■ Activity ■
The entries below must be retyped in full. Keep every word the same.

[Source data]
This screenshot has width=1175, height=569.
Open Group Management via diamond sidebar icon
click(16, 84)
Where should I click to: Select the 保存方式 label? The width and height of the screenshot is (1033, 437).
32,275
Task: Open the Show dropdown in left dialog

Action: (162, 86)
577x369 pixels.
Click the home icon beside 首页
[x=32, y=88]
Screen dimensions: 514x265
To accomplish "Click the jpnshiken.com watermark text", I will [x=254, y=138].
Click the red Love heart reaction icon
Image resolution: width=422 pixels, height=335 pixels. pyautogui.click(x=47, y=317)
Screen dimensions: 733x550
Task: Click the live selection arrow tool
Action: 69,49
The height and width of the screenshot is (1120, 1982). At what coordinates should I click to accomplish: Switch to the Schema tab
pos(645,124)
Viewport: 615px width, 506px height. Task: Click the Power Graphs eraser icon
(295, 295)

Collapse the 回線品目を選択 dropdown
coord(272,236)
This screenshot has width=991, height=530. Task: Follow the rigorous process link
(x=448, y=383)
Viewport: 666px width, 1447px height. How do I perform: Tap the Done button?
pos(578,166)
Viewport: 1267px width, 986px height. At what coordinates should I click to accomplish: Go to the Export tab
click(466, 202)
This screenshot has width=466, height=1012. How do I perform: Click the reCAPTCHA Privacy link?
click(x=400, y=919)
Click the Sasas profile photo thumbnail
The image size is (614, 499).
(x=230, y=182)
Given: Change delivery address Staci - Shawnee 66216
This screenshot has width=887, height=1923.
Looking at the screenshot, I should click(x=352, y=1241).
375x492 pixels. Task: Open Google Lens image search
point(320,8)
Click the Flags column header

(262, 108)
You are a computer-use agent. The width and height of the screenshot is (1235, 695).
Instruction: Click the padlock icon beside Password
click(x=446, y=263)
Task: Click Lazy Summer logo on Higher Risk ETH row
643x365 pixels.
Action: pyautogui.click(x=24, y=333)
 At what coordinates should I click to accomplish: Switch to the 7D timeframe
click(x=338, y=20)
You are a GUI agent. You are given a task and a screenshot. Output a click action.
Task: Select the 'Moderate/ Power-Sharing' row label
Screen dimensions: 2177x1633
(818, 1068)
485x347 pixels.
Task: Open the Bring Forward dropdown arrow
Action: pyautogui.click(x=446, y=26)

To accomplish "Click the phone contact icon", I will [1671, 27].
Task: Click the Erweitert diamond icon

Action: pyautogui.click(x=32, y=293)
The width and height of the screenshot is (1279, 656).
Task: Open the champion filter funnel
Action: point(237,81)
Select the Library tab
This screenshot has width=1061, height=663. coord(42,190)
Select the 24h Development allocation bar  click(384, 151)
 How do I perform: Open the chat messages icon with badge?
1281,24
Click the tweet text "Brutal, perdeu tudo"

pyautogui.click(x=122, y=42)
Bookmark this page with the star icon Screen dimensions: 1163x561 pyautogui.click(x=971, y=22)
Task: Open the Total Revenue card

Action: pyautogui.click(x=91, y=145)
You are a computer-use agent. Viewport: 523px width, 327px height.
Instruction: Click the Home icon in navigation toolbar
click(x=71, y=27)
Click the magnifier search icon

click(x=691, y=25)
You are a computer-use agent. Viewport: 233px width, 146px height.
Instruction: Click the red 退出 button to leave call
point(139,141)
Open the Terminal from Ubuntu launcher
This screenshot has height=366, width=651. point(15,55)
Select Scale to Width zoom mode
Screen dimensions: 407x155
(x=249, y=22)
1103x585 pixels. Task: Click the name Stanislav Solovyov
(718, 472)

■ Answer ■
This screenshot has width=1175, height=569.
Open Group Management via diamond sidebar icon
click(16, 84)
Where should I click to: Select the 保存方式 label? The width and height of the screenshot is (1033, 437).
32,275
Task: Open the Show dropdown in left dialog

Action: (162, 86)
577x369 pixels.
Click the home icon beside 首页
[x=32, y=88]
Screen dimensions: 514x265
To accomplish "Click the jpnshiken.com watermark text", I will [x=254, y=138].
Click the red Love heart reaction icon
Image resolution: width=422 pixels, height=335 pixels. pyautogui.click(x=47, y=317)
Screen dimensions: 733x550
Task: Click the live selection arrow tool
Action: 69,49
The height and width of the screenshot is (1120, 1982). At what coordinates should I click to accomplish: Switch to the Schema tab
pos(645,124)
Viewport: 615px width, 506px height. Task: Click the Power Graphs eraser icon
(295, 295)

Collapse the 回線品目を選択 dropdown
coord(272,236)
This screenshot has width=991, height=530. Task: Follow the rigorous process link
(x=448, y=383)
Viewport: 666px width, 1447px height. How do I perform: Tap the Done button?
pos(578,166)
Viewport: 1267px width, 986px height. At what coordinates should I click to accomplish: Go to the Export tab
click(466, 202)
This screenshot has width=466, height=1012. How do I perform: Click the reCAPTCHA Privacy link?
click(x=400, y=919)
Click the Sasas profile photo thumbnail
The image size is (614, 499).
(x=230, y=182)
Given: Change delivery address Staci - Shawnee 66216
This screenshot has width=887, height=1923.
Looking at the screenshot, I should click(x=352, y=1241).
375x492 pixels. Task: Open Google Lens image search
point(320,8)
Click the Flags column header

(262, 108)
You are a computer-use agent. The width and height of the screenshot is (1235, 695).
Instruction: Click the padlock icon beside Password
click(x=446, y=263)
Task: Click Lazy Summer logo on Higher Risk ETH row
643x365 pixels.
Action: pyautogui.click(x=24, y=333)
 At what coordinates should I click to accomplish: Switch to the 7D timeframe
click(x=338, y=20)
You are a GUI agent. You are given a task and a screenshot. Output a click action.
Task: Select the 'Moderate/ Power-Sharing' row label
Screen dimensions: 2177x1633
(818, 1068)
485x347 pixels.
Task: Open the Bring Forward dropdown arrow
Action: pyautogui.click(x=446, y=26)

To accomplish "Click the phone contact icon", I will [1671, 27].
Task: Click the Erweitert diamond icon

Action: pyautogui.click(x=32, y=293)
The width and height of the screenshot is (1279, 656).
Task: Open the champion filter funnel
Action: point(237,81)
Select the Library tab
This screenshot has width=1061, height=663. coord(42,190)
Select the 24h Development allocation bar  click(384, 151)
 How do I perform: Open the chat messages icon with badge?
1281,24
Click the tweet text "Brutal, perdeu tudo"

pyautogui.click(x=122, y=42)
Bookmark this page with the star icon Screen dimensions: 1163x561 pyautogui.click(x=971, y=22)
Task: Open the Total Revenue card

Action: pyautogui.click(x=91, y=145)
You are a computer-use agent. Viewport: 523px width, 327px height.
Instruction: Click the Home icon in navigation toolbar
click(x=71, y=27)
Click the magnifier search icon

click(x=691, y=25)
You are a computer-use agent. Viewport: 233px width, 146px height.
Instruction: Click the red 退出 button to leave call
point(139,141)
Open the Terminal from Ubuntu launcher
This screenshot has height=366, width=651. point(15,55)
Select Scale to Width zoom mode
Screen dimensions: 407x155
(x=249, y=22)
1103x585 pixels. Task: Click the name Stanislav Solovyov
(718, 472)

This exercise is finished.